TASK DETAILS
Repeat the entries word for word. Leave nothing out.
DATA PROVIDED Start Marker
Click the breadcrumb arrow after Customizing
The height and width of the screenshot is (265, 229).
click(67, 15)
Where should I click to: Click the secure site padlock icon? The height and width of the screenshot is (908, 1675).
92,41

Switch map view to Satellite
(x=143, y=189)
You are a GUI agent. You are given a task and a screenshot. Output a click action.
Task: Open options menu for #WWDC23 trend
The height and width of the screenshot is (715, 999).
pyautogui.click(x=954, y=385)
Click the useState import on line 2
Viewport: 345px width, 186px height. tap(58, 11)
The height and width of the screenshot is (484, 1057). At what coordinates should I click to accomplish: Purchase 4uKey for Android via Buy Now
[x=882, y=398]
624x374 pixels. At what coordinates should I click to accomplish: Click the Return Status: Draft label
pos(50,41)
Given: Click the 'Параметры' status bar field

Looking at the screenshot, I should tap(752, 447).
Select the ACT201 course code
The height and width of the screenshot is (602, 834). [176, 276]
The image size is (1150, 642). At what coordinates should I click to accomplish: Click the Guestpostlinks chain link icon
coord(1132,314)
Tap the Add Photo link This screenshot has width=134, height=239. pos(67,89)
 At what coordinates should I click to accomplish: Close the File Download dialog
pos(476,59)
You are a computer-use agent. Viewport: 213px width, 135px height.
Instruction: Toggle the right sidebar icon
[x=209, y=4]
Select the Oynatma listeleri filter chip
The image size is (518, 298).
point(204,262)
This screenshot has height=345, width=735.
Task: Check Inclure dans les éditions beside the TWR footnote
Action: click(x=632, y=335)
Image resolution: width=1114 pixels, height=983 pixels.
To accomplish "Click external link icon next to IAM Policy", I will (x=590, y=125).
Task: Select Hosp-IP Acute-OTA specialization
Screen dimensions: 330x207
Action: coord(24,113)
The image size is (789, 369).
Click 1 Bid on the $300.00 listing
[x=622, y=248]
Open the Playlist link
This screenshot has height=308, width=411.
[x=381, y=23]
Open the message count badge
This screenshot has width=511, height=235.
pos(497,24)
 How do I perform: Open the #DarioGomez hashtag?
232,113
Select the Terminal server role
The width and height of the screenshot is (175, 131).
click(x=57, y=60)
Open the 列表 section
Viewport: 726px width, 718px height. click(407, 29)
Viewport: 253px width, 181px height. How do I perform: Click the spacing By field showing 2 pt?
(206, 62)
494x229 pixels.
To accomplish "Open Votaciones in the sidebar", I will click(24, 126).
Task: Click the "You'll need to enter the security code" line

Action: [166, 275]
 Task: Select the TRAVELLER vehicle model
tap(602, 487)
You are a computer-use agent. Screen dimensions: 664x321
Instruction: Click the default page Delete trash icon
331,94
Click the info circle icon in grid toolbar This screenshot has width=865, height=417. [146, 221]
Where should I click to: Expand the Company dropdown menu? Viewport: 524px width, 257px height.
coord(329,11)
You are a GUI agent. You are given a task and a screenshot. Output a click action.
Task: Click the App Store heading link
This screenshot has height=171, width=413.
DATA PROVIDED End Marker
YOUR RESPONSE
Click the breadcrumb arrow after Customizing
The height and width of the screenshot is (265, 229).
click(67, 15)
Where should I click to: Click the secure site padlock icon? The height and width of the screenshot is (908, 1675).
92,41

Switch map view to Satellite
(x=143, y=189)
You are a GUI agent. You are given a task and a screenshot. Output a click action.
Task: Open options menu for #WWDC23 trend
The height and width of the screenshot is (715, 999).
pyautogui.click(x=954, y=385)
Click the useState import on line 2
Viewport: 345px width, 186px height. tap(58, 11)
The height and width of the screenshot is (484, 1057). At what coordinates should I click to accomplish: Purchase 4uKey for Android via Buy Now
[x=882, y=398]
624x374 pixels. At what coordinates should I click to accomplish: Click the Return Status: Draft label
pos(50,41)
Given: Click the 'Параметры' status bar field

Looking at the screenshot, I should tap(752, 447).
Select the ACT201 course code
The height and width of the screenshot is (602, 834). [176, 276]
The image size is (1150, 642). At what coordinates should I click to accomplish: Click the Guestpostlinks chain link icon
coord(1132,314)
Tap the Add Photo link This screenshot has width=134, height=239. pos(67,89)
 At what coordinates should I click to accomplish: Close the File Download dialog
pos(476,59)
You are a computer-use agent. Viewport: 213px width, 135px height.
Instruction: Toggle the right sidebar icon
[x=209, y=4]
Select the Oynatma listeleri filter chip
The image size is (518, 298).
point(204,262)
This screenshot has height=345, width=735.
Task: Check Inclure dans les éditions beside the TWR footnote
Action: click(x=632, y=335)
Image resolution: width=1114 pixels, height=983 pixels.
To accomplish "Click external link icon next to IAM Policy", I will (x=590, y=125).
Task: Select Hosp-IP Acute-OTA specialization
Screen dimensions: 330x207
Action: coord(24,113)
The image size is (789, 369).
Click 1 Bid on the $300.00 listing
[x=622, y=248]
Open the Playlist link
This screenshot has height=308, width=411.
[x=381, y=23]
Open the message count badge
This screenshot has width=511, height=235.
pos(497,24)
 How do I perform: Open the #DarioGomez hashtag?
232,113
Select the Terminal server role
The width and height of the screenshot is (175, 131).
click(x=57, y=60)
Open the 列表 section
Viewport: 726px width, 718px height. click(407, 29)
Viewport: 253px width, 181px height. How do I perform: Click the spacing By field showing 2 pt?
(206, 62)
494x229 pixels.
To accomplish "Open Votaciones in the sidebar", I will click(24, 126).
Task: Click the "You'll need to enter the security code" line

Action: [166, 275]
 Task: Select the TRAVELLER vehicle model
tap(602, 487)
You are a computer-use agent. Screen dimensions: 664x321
Instruction: Click the default page Delete trash icon
331,94
Click the info circle icon in grid toolbar This screenshot has width=865, height=417. [146, 221]
Where should I click to: Expand the Company dropdown menu? Viewport: 524px width, 257px height.
coord(329,11)
You are a GUI agent. You are given a task and a screenshot. Output a click action.
Task: Click the App Store heading link
This screenshot has height=171, width=413.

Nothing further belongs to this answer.